LANGUAGE
Language is a conventional code of symbols that allows a sender to formulate a message that can be understood by a receiver.
Symbol – a sign that stands for smth. else, like the national flag or the blindfolded lady with the sword and scales.
Natural signs: clouds that will cause the rain.
Artificial (social) signs: red traffic light: stop.
Language – convention: communication is only possible because symbols and the way they are put together have a shared meaning.
Human use of symbolism enables us separate the representation (word picture) from the reality it represents or refers to and to move from the specific and concrete to the general (“dog” refers to a category, not just Shurik) and the abstract (information, honour, process) – and therefore to communicate about things far away in time or space, to think and communicate abstractly, to generalize, classify, define objects and idea, to give and receive thoughts, to build up knowledge.
The meaning of the word also might depend on its function.
The functions of the language
Representative – to describe the world by asserting that such and such is the case. For ex., the referee bit the player.
Expressive – to express feelings or to evoke them.
Directive – to cause or prevent a particular action. “It’s a bit noisy here” is a polite form of “Shut up”.
Ceremonial – biding people. “How do you do”, “It was a lovely party”. (“Dos and taboos around the world”).
Performative – words transform reality by the very fact of their utterance. “I declare you man and wife”.
It is worth noting, that only in the case of representative function, truth or falsity can be attributed to the statements. Most of the time we use language to perform more than one function and the task of the hearer is to decide which one is intended or predominant.
Plato dialogue
Meaning exercise (“Lessons from around the world”)
How we see things is strongly influenced by our language and our seeing also makes influence on our thinking. Therefore, our thinking can not be separated from our language and even we could say that our language limits our thinking.
Language as reflecting thought
If we study language closely, we can learn a lot about what individuals think, how they see things, what values they hold, even what kind of people they are.
By reflecting what we value and how we perceive life, our words act as reinforces of those values. And if we get into the habit of using words with powerfully negative, disparaging associations, we reveal certain attitudes. Words like Niger, gay, etc. are not value-neutral.
Miss or Mrs.: language simply reflected the long held belief that a woman’s marital status was one of the most important things about her; whereas a man’s marital status was irrelevant.
Just as language can give us insight into individuals, so it can reveal information about groups. Has it ever occurred to you, for example, that we have only one word for snow and for camel? If you were an Eskimo or an Arab you would need a lot of words for them. In fact, Eskimos have a separate word for each kind of snow: soft snow, hard-packed snow, etc. And Arabic has over five thousand different names for camel, names that point up most minute differences of age, sex, and bodily structure.
The pozint is simple: the language of a people reflects how they see and think about things.
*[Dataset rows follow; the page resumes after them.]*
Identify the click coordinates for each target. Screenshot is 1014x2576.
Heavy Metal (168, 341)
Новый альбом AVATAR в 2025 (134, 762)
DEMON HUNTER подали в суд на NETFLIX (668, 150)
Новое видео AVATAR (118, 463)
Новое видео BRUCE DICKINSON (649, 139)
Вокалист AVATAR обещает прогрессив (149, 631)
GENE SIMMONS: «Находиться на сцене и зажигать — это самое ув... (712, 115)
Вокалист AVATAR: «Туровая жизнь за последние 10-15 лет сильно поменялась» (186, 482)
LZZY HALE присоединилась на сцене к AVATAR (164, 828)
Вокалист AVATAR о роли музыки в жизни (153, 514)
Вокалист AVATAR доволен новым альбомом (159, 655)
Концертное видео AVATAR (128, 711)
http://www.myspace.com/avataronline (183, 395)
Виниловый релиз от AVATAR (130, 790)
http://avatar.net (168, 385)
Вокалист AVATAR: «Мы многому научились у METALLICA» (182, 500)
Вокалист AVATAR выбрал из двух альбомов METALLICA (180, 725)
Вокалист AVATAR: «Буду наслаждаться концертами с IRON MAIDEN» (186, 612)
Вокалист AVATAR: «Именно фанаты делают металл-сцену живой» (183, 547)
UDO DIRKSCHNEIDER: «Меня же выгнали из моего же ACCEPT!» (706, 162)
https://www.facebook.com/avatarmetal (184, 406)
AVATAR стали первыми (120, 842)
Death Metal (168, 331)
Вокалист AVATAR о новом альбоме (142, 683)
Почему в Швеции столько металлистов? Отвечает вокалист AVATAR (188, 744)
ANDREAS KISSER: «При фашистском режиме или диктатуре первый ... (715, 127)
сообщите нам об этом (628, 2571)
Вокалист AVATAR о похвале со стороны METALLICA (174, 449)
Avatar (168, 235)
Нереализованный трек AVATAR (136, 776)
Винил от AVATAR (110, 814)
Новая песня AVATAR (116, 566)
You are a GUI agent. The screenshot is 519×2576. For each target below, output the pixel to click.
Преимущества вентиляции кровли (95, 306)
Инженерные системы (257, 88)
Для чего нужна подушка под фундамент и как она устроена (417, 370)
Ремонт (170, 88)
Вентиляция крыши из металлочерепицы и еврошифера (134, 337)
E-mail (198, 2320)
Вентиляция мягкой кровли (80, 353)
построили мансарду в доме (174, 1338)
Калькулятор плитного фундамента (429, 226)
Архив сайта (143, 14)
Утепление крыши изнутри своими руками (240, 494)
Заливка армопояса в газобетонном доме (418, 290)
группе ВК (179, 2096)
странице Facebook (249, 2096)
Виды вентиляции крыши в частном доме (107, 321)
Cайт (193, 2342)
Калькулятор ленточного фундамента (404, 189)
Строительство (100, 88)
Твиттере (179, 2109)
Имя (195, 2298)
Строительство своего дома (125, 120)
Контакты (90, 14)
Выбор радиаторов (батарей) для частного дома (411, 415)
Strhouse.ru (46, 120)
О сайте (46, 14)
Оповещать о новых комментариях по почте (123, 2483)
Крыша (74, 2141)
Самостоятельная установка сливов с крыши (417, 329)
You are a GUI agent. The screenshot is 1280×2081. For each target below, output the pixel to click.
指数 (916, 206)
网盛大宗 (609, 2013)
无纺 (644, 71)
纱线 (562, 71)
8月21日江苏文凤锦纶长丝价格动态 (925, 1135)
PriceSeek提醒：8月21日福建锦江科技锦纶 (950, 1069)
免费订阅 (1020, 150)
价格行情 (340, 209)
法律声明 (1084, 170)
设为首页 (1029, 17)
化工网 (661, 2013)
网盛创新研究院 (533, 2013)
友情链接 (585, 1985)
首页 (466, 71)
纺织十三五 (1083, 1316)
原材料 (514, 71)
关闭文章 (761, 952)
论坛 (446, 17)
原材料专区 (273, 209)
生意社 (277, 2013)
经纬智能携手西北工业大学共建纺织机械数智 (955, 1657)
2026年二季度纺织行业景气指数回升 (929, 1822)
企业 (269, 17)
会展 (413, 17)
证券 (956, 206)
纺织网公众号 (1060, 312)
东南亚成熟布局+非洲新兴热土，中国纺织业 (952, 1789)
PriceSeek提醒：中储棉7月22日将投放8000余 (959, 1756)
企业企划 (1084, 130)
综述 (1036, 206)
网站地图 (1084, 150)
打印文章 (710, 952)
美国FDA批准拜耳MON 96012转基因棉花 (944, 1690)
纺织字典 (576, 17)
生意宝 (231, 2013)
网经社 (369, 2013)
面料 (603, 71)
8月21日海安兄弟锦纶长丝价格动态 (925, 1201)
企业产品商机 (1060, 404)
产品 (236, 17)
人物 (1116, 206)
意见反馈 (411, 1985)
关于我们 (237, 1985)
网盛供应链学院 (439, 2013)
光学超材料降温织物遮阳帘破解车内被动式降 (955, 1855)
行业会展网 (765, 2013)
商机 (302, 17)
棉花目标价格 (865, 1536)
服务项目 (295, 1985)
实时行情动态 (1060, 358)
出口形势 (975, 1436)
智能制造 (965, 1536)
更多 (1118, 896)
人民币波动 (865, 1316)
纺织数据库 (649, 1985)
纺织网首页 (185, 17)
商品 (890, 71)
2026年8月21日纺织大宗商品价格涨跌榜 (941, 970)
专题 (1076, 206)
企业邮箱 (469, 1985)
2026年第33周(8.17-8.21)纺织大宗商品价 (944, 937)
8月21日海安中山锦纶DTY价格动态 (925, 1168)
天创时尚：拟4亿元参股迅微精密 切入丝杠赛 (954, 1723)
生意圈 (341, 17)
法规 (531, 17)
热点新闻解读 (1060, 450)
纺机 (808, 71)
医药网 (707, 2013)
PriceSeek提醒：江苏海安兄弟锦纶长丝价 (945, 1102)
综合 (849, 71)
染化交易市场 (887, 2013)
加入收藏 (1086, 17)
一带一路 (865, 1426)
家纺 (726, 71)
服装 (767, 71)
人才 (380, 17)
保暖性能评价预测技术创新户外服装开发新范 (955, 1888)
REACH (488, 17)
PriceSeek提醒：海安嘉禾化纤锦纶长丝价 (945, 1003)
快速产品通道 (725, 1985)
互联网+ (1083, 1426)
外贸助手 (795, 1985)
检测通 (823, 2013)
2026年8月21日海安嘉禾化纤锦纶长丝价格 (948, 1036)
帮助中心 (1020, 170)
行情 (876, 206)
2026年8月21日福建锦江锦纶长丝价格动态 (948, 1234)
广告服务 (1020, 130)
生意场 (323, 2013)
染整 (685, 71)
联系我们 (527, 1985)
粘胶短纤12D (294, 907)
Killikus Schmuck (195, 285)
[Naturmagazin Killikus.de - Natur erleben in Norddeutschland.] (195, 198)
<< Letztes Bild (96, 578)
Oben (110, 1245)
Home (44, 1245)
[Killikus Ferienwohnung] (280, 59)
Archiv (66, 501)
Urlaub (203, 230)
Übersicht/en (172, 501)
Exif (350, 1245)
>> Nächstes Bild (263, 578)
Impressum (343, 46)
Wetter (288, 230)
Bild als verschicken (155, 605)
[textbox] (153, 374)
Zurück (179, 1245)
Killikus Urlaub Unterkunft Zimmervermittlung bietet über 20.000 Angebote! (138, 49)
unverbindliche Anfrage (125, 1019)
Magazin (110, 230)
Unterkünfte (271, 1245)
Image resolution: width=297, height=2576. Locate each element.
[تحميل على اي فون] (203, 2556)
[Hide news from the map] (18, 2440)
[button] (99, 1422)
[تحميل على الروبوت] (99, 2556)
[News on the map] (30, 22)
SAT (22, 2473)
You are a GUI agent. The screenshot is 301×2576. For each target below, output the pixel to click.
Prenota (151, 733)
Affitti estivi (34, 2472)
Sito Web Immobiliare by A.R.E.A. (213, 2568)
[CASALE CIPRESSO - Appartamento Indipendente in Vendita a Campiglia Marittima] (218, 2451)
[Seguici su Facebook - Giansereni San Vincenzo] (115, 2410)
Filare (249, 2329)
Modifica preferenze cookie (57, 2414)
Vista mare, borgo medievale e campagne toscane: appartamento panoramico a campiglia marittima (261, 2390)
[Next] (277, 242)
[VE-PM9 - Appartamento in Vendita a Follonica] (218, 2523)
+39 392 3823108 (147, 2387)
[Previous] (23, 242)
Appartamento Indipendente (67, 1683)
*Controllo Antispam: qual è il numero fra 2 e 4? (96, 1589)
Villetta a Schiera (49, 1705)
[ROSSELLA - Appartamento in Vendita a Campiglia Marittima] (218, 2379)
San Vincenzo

It reveals their assumptions, biases and interests; it discloses what’s important and what’s trivial in their lives.
So, developing sensitivity to language and its usage can help foster valuable insights into others and us.
Language as influencing experience
Sometimes what purports to be strictly information carries with it an interpretation of the facts reported. If we are not careful, we can accept interpretation along with information. For ex., suppose a journalist wished to report the presence of 50.000 illegal aliens living in Los Angeles. The journalist might write “fifty thousands illegal emigrants are living in deserted buildings in Los Angeles”, or the journalist might write, “Fifty thousand illegal aliens are living are holed up in the warrens along the back alleys of lower Los Angeles”. Although both statements report essentially the same fact, the second gives you a different impression from the first.
Exercise of creating a story:
I) A guy, fallen in love;
poor family;
prison;
white-collar representative.
II) Exam;
2 days left;
half of the material learned.
III) Chechnya;
victims;
stability;
independence.
IV) starving family;
robbery;
imprisonment.
The implications of language’s impact on thought and subsequent experience are far reaching. For ex., once-polite words such as Negro and coloured have rapidly vanished from contemporary American language usage. With these words have disappeared their mental associations of separatism and inferiority. Replacing Negro and coloured is black, a descriptive term as neutral as white or red.
The same example is related with already mentioned distinction of Miss and Mrs. To those born into a society that uses exclusively Ms. To denote any female, such notions as the following might come more easily than if that society were using Mrs. or Miss:
1) that marriage does not mean the sacrifice of the woman’s personality on the altar of male egotism;
2) that the husband –wife relationship is not one of employer-employee;
3) that the unmarried
woman is not by definition a failure.
Naturally, language alone will not bring about these new attitudes, but it can help create a soil in which such attitudes grow.